Admiral Richard Evelyn Byrd – The Highflyer
The life of Richard Evelyn Byrd followed orderly military paths: Born in 1888 in Winchester, Virginia, USA, into one of the richest families in the state, he graduated from military school and served as a naval officer in Canadian waters during the First World War. In 1917, Byrd began flight training and became an avid aviator. In 1925, as leader of the McMillan Expedition, he traveled to the Arctic for the first time, where he and his team mapped nearly 80,000 square kilometers of ice and land.
No wonder, one evening he came up with the idea of being the first person ever to conquer the North Pole by plane – allegedly during a cheerful dinner with Roald Amundsen in Spitsbergen, who was planning to do the same. In fact, Byrd and his co-pilot Floyd Bennet set off for the North Pole on May 9, 1926, in a three-engine monoplane Fokker: three days before his friend Amundsen and his co-pilot Lincoln Ellsworth departed for the same destination. The latter reached the pole and, unlike Byrd, documented their success. While Byrd claimed to have been the first to get there, his performance is still disputed to this day.
Didn’t matter. One year later Richard Byrd flew across the Atlantic from New York to Paris, but could not land there because of bad visibility and made a clean emergency landing in the Normandy.
It didn’t matter: the two unfortunate pioneering flights spurred the American on to turn his next project into a really big adventure: The very first flight over the South Pole. Byrd sold in advance the exclusive rights for the reporting to the “New York Times”, the magazine rights got “National Geographic” and the film rights acquired Paramount studios, Byrd let himself be sponsored by John D. Rockefeller and Edsel Ford. He finally set off in the autumn of 1928 with a gigantic party in the direction of the Ross Ice Shelf. Equipment: Four ships, three airplanes, a mobile workshop, a photo laboratory, radio and radio equipment, 500 tons of material, 5000 individual parts. And the crew: a flight team, a communications team, geologists, meteorologists, engineers, physicists, doctors, a dog team with 100 sled dogs and of course the ship’s crews. By the way, in the editorial office of the “New York Times” the obituaries of the most important expedition participants had been already readied in case something should go wrong.
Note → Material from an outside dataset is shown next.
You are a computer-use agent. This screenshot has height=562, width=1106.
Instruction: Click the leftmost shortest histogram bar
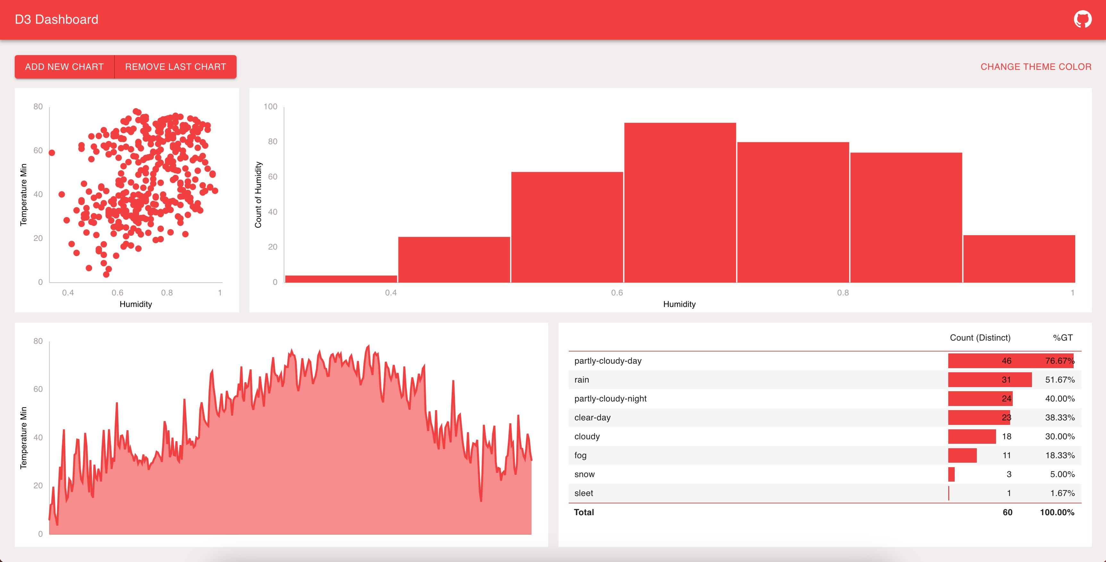click(341, 279)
After several test flights, the overflight actually succeeded on November 28, 1929: With a Ford Trimotor, Richard Evelyn Byrd, his pilot, his radio operator and his cartographer were the first people to see the South Pole from above after a flight of almost nine hours. This achievement was groundbreaking not because of the technology, but because of the perspective: Until then, Antarctic expeditions had been conducted exclusively on land. Now, for the first time, mankind gained an overview from high above.
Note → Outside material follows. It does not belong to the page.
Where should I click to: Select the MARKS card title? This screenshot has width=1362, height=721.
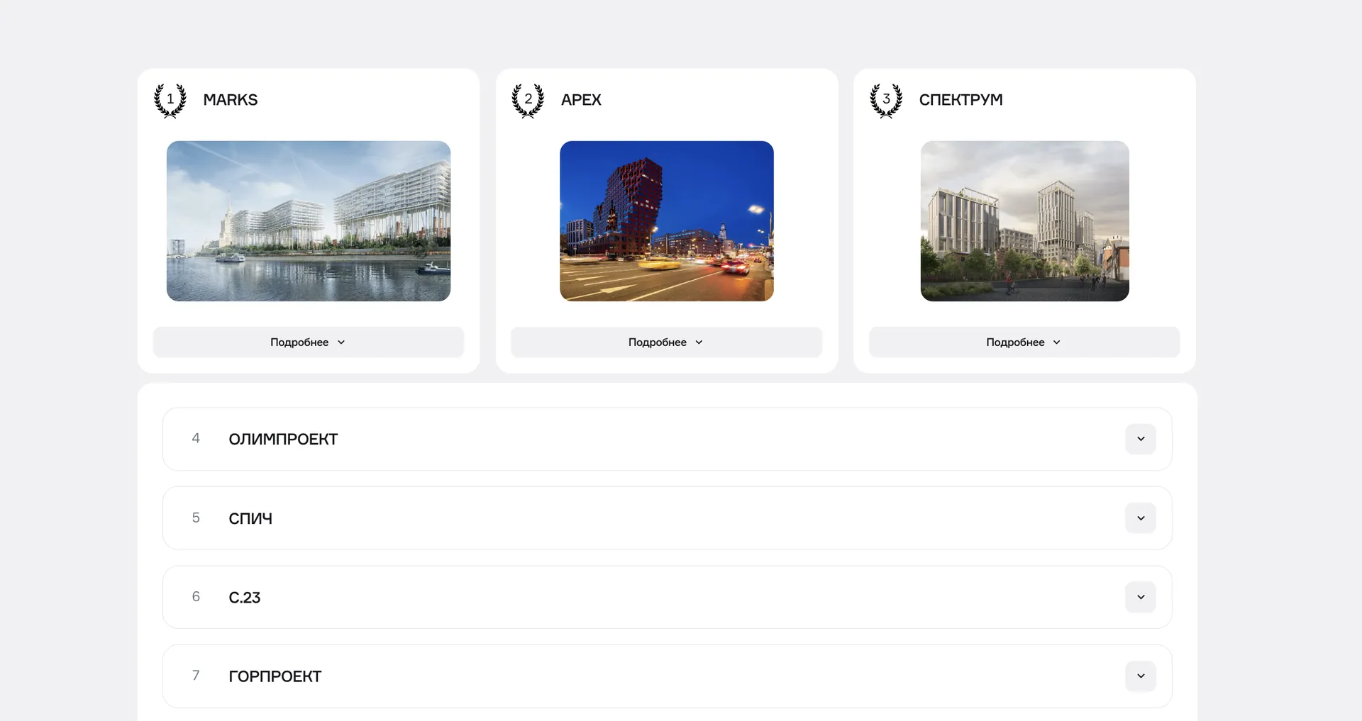[x=231, y=100]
Byrd, however, was only moderately enthusiastic about this one. In his report to the government he wrote: “The pole was in the center of an endless plain. No mountains were visible. That, in a nutshell, is all there is to say about the South Pole. You arrive. There is nothing more to tell.” Always there: his cartographer had photographed the 2570-kilometre route from above during the outward and return flights.
The flight shows how adventurous this pioneering feat was nevertheless, because Byrd had difficulty estimating the height of the mountains. On the way, the crew had to drop 125 kilos of ballast to make it over the pass line of the Liv Glacier at the last moment.
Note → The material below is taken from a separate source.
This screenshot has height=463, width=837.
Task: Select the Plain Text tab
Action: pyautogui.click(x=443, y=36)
Byrd earned public fame and military honor, the “New York Times” did not have to print a single obituary. In 1934 he again led an expedition to Antarctica and wintered alone in a weather station. From 1939 to 1941, he established two more stations on behalf of the U.S. government. In 1946 he led the military action “Highjump”, in which 13 ships, 4 helicopters and 13 airplanes were to be subjected to a cold test. 4500 people were on duty. The action was cancelled after a few weeks, until today without official justification.
The Admiral flew over the South Pole two more times. He died in Boston on March 11, 1957.